Что еще нужно двум молодым, здоровым существам!
Мы имели все – любовь, работу, жилье на двоих, где можно было друг друга любить, счастливыми засыпать и счастливыми просыпаться.
Итак, все у нас шло хорошо, в одном только я сплоховал, допустил ошибку, которую в начале своего педагогического поприща совершает не один молодой учитель,– со многими молодыми парнями села я был запанибрата. Когда в первый же день моего знакомства с селом хлопцы спросили, как меня звать-величать, я по-простецки добродушно ответил:
– Зовите Уласом.
Мне потом завуч указала на эту ошибку, как и на некоторые другие, за что я был ей премного благодарен. Но панибратских отношений с сельскими парубками уже изменить было нельзя. Так и величали меня без отчества – просто Уласом – и за глаза и в глаза. А значит, на «ты». Ну и, конечно же, немного стесняясь, говорили при мне почти все, о чем говорили и между собой.
– Слушай,– как-то сказали они мне вскоре после нашего приезда в село,– как бы добраться до твоего курятника, там у тебя полно молодых учителек, сам ты их не топчешь – женатый, так хоть другим позволь.
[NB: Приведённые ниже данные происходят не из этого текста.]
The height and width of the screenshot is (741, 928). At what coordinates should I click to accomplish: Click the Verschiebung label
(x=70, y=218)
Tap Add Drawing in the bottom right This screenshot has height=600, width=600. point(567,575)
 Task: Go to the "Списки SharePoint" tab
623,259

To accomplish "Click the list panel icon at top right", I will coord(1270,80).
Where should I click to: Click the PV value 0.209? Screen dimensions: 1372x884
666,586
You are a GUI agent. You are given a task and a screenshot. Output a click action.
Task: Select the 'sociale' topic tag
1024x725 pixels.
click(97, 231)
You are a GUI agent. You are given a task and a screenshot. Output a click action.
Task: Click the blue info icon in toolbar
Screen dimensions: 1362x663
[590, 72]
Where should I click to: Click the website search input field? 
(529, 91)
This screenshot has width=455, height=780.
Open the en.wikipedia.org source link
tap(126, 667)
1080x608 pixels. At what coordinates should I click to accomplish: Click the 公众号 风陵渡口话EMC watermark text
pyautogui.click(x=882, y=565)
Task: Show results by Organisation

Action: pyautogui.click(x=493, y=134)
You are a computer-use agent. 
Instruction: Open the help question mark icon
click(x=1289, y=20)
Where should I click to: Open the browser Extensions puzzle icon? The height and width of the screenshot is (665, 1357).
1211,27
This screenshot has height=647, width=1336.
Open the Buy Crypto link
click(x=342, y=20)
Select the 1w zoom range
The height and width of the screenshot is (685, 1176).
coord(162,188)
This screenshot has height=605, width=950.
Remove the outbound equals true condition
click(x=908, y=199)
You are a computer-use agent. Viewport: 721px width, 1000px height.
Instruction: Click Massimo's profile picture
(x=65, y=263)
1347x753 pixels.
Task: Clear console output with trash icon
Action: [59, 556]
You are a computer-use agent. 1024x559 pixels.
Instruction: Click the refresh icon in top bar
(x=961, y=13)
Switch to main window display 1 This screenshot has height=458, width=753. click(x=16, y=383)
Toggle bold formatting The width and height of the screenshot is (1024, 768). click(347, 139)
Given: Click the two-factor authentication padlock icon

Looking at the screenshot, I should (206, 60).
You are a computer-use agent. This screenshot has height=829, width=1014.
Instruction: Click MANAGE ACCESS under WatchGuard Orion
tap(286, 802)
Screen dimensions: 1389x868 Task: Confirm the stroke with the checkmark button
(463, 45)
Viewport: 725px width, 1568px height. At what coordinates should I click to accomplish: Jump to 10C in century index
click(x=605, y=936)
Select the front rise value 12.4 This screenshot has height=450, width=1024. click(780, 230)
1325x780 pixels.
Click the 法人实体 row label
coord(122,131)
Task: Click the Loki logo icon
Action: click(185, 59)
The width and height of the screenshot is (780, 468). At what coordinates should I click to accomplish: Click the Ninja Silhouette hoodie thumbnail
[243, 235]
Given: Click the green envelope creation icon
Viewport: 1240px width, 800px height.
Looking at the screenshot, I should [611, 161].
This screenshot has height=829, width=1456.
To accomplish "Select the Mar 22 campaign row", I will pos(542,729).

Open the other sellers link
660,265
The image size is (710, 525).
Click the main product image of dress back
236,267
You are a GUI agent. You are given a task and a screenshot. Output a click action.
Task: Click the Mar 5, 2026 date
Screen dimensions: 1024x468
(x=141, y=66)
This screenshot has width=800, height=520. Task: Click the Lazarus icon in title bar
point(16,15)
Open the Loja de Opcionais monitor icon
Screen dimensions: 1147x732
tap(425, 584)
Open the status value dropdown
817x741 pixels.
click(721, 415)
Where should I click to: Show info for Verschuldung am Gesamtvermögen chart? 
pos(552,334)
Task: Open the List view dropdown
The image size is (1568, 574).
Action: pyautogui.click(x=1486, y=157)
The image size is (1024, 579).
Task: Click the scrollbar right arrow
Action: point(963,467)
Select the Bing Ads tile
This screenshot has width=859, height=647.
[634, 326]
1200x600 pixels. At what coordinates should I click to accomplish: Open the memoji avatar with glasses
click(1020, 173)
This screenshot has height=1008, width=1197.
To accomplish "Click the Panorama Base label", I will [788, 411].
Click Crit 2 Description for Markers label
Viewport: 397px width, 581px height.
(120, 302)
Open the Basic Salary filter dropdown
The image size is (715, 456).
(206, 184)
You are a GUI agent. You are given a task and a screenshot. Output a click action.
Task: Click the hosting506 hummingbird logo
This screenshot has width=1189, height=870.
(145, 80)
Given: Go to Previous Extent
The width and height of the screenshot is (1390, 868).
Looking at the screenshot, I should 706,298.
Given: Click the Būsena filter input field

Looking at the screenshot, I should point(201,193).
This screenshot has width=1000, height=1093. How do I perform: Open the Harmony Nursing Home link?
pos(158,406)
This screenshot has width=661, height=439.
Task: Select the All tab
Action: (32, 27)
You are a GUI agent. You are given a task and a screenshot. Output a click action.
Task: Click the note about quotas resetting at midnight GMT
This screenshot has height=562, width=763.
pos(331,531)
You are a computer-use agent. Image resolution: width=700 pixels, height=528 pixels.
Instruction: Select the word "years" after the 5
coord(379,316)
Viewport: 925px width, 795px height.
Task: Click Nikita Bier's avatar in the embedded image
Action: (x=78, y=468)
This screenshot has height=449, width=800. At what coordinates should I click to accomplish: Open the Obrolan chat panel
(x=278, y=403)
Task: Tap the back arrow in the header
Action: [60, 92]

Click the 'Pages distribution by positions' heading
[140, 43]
– Это их дело! – со смешком отмахнулся я, принимая их слова за шутку, решив, что говорят они ради бахвальства, ведь в селе было много и других хороших девчат.
Но учительницы вскоре стали жаловаться, что парубки нагло пристают к ним в клубе, останавливают вечером на улице. Некоторых я пристыдил, куда, мол, вы, неграмотные, некультурные селюки лезете, они учительницы и вам не ровня. Одного, более нахального, даже в сельсовет вызвали. А на следующий день мне под двери записку сунули. Развернул, прочел, написано каракулями, малограмотно, но суть ясна: будешь вмешиваться, погуляет по твоей башке добрый кол! Признаться, меня это не очень испугало, никто мне ничего не сделал, угроза так и осталась угрозой, и я по-прежнему старался не давать своих в обиду, но отношения с сельскими хлопцами после этого у меня испортились. Как-то в клубе перед началом кино ко мне подошел самый наглый из них, здоровенный, почти двухметрового роста хлопец с большой тяжелой головой и копной кучерявых пшеничных волос и сказал, обдавая сивушным духом:
– Выйдем, учитель, разговор к тебе имею.
Это был Юрко Дзяйло. Его уважали за силу и, как поговаривали в селе, за справедливость, за то, что в любой драке он брал сторону тех, кто был прав, бесстрашно шел первым на толпу противников, а когда его бивали, не обижался, не звал на помощь, не кричал, все переносил молча. Он вообще слыл молчуном, может, потому, когда заговаривал, его слова звучали веско.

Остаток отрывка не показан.